A Randomised Trial of Expedited Transfer to a Cardiac Arrest Centre for Non-ST Elevation Out-of-hospital Cardiac Arrest (ARREST)
Out-Of-Hospital Cardiac Arrest
About this trial
This is an interventional treatment trial for Out-Of-Hospital Cardiac Arrest focused on measuring cardiac arrest, pre-hospital care, strategy trial
Eligibility Criteria
Inclusion Criteria:
- Out-of-hospital cardiac arrest (OHCA)
- Return of spontaneous circulation (ROSC)
- Age 18 or over (known or presumed)
- Absence of non-cardiac cause (for example; trauma, drowning, suicide, drug overdose)
Exclusion Criteria:
- Criteria for ST-elevation myocardial infarction on 12-Lead electrocardiogram (ECG)

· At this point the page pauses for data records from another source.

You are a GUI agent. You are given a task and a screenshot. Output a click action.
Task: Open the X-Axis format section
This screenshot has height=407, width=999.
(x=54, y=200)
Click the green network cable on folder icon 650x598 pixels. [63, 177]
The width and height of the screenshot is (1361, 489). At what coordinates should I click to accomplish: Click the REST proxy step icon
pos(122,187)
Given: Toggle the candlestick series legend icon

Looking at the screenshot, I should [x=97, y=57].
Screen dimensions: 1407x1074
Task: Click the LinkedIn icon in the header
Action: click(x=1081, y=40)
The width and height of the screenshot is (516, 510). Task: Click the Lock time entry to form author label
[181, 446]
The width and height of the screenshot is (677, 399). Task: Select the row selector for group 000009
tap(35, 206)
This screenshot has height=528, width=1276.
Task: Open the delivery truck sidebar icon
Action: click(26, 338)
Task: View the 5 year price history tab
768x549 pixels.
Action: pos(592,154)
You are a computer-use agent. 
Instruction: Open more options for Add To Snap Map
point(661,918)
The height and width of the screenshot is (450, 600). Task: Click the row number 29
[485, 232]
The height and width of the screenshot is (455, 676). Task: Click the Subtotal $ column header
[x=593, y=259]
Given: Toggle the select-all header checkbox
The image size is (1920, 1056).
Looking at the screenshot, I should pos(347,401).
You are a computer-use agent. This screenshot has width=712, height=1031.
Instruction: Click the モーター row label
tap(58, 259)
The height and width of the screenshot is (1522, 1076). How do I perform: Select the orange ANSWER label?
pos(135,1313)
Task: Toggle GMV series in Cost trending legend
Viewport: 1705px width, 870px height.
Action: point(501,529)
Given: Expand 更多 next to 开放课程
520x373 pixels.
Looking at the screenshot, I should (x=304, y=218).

- Do Not Attempt Resuscitation (DNAR) Order
- Cardiac arrest suffered after care pathway set and patient en route
- Suspected pregnancy
Sites / Locations
- Dartford and Gravesham NHS Trust
- Barts Health NHS Trust
- BHR University Hospitals NHS Trust
- Chelsea and Westminster Hospital NHS Foundation Trust
- Croydon Health Services NHS Trust
- Epsom and St Helier University Hospitals NHS Trust
- Guy's and St Thomas' NHS FT
- Hillingdon Hospitals NHS Trust
- Homerton University Hospital NHS Trust
- Imperial College Healthcare NHS Trust
- King's College Hospital NHS Foundation Trust
- Kingston Hospital NHS FT
- Lewisham & Greenwich NHS Trust
- London Ambulance Service NHS Trust
- London North West University Healthcare
- North Middlesex University Hospital NHS Trust
- Royal Brompton and Harefield NHS Trust
- Royal Free London NHS Foundation Trust
- St George's University Hospitals NHS Foundation Trust
- Surrey and Sussex Healthcare NHS Trust
- University College London Hospitals NHS Foundation Trust
- West Hertfordshire Hospitals NHS Trust
Arms of the Study
Arm 1
Arm 2
Experimental
No Intervention
Intervention Arm: Expedited transfer to a CAC
Control Arm: Current standard of care
The intervention arm consists of activation of the pre-hospital triaging system currently in place for post-arrest STE patients. This involves pre-alert of the CAC and strategic delivery of the patient to the catheter laboratory (24 hours a day, 7 days a week). Patients will receive definitive post-resuscitation care: intubation and ventilation, where necessary, targeted temperature management, and goal directed therapies including evaluation and identification of underlying cause of arrest with access to immediate reperfusion if necessary. Prognostication will occur no earlier than 72 hours post-cardiac arrest to prevent premature withdrawal of life-sustaining treatment. Transfer times estimated from the 40-patient pilot are anticipated to be 100 minutes (median; IQR 75 to 113) from time of arrest to the designated centre.
The control arm comprises the current standard of pre-hospital advanced life support (ALS) care management for patients with ROSC following cardiac arrest of suspected cardiac aetiology. The patient is conveyed to the geographically closest emergency department. Management thereafter will be as per standard hospital protocols however as in the intervention arm, prognostication is to be delayed in trial patients until at least 72 hours post arrest.